2.1 Functional Requirements

Must interfere with a clean audio signal to the minimum degree possible
Must be detectable using standard audio processing techniques
Must be difficult to accidentally trigger
Should be resistant to common audio processing (compression, filtering)

2.2 Non-Functional Requirements

Signal generation and detection must be achievable with standard consumer hardware (smartphones, laptops)

3. Technical Specification

3.1 Signal Characteristics

Frequency Selection

The DNRM signal operates in the infrasonic range to ensure compatibility with most widely used digital voice and video communication systems. This design choice addresses the constraint that most digital audio streams used for voice transmission use a 16 kHz sample rate, which would severely undersample ultrasonic frequencies, rendering them undetectable. Infrasonic frequencies, by contrast, are oversampled in these systems, ensuring reliable detection.

Signal Composition

The DNRM signal consists of three summed sine waves at frequencies of 2 Hz, 3 Hz, and 5 Hz.
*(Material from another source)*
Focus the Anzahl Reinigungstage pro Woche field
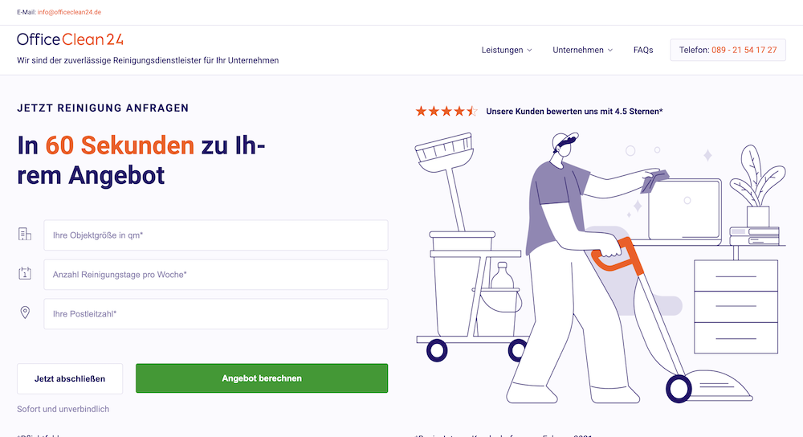The width and height of the screenshot is (803, 437). pyautogui.click(x=215, y=275)
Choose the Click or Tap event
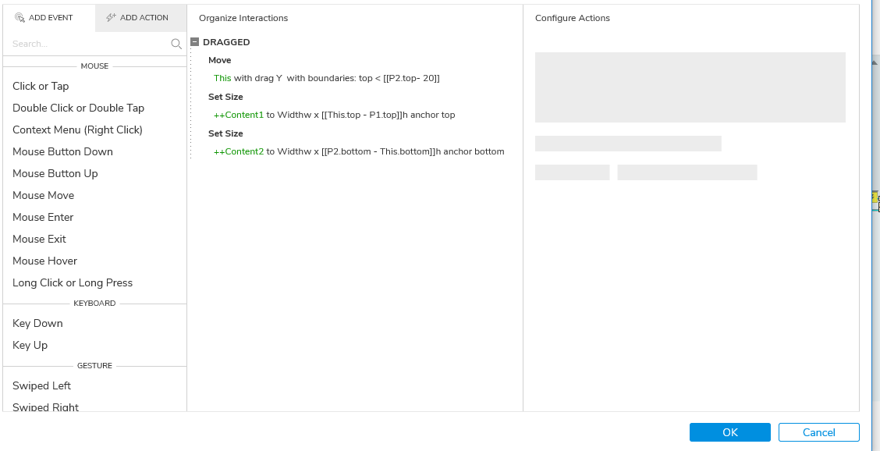The width and height of the screenshot is (880, 451). tap(41, 86)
This combination provides the following advantages:

All component frequencies remain well within the infrasonic range
The composite waveform creates a distinctive signature that is unlikely to occur naturally in speech or environmental audio
Each component frequency can be trivially extracted using Fast Fourier Transform (FFT) analysis, enabling robust detection even in the presence of noise

Amplitude Specification

The signal employs an amplitude control constant of 0.0025, maintaining the entire signal below -50 dB. Although most consumer speakers and headphones filter frequencies outside the audible range before signal reproduction, this constant ensures that the signal will have very low amplitude, providing a safeguard against unintended audibility in cases where audio streams might be connected to high-end equipment with extended low-frequency response.

3.2 Detection Algorithm

Detection of the DNRM signal follows a straightforward signal processing approach:

Audio Buffering: Incoming audio streams are buffered into discrete chunks for processing. Assuming a 16 kHz sample rate the recommended minimum chunk size is 8,000 samples.
Frequency Analysis: Apply a windowed Fast Fourier Transform (FFT) to each audio chunk. Assuming a 16 kHz sample rate, the recommended window size is 8,000 samples.
Component Detection: Examine the FFT output for the presence of spectral peaks at 2 Hz, 3 Hz, and 5 Hz. All three frequency components must be present for a positive detection within a single window.
Amplitude Threshold: Each detected frequency component must exceed -80 dB to be considered valid. This threshold distinguishes intentional DNRM signals from noise floor artifacts while accounting for signal attenuation through transmission and processing.
Persistence Validation: To confirm the presence of a DNRM signal and eliminate false positives from transient noise, the signal must be detected in at least 90% of windows within a rolling time period (e.g., 90% of windows in any 2-second interval). This persistence threshold ensures that brief spectral coincidences do not trigger false opt-outs while maintaining responsive detection of genuine DNRM signals. When the persistence threshold is met, the detection algorithm should flag the audio stream as containing a DNRM signal and initiate appropriate handling per the system's compliance implementation.

4. Open Questions

How should detection implementations handle signal conflicts, i.e., when processed audio contains mixed DNRM and non-DNRM speakers? Should the DNRM signal be considered "viral" in this case and apply to all audio streams in a co-mingled digital space?
What incentives would encourage voluntary adoption of the DNRM standard by transcription software vendors or open source implementations?
What is the appropriate layer of the software stack at which DNRM signal detection should be implemented?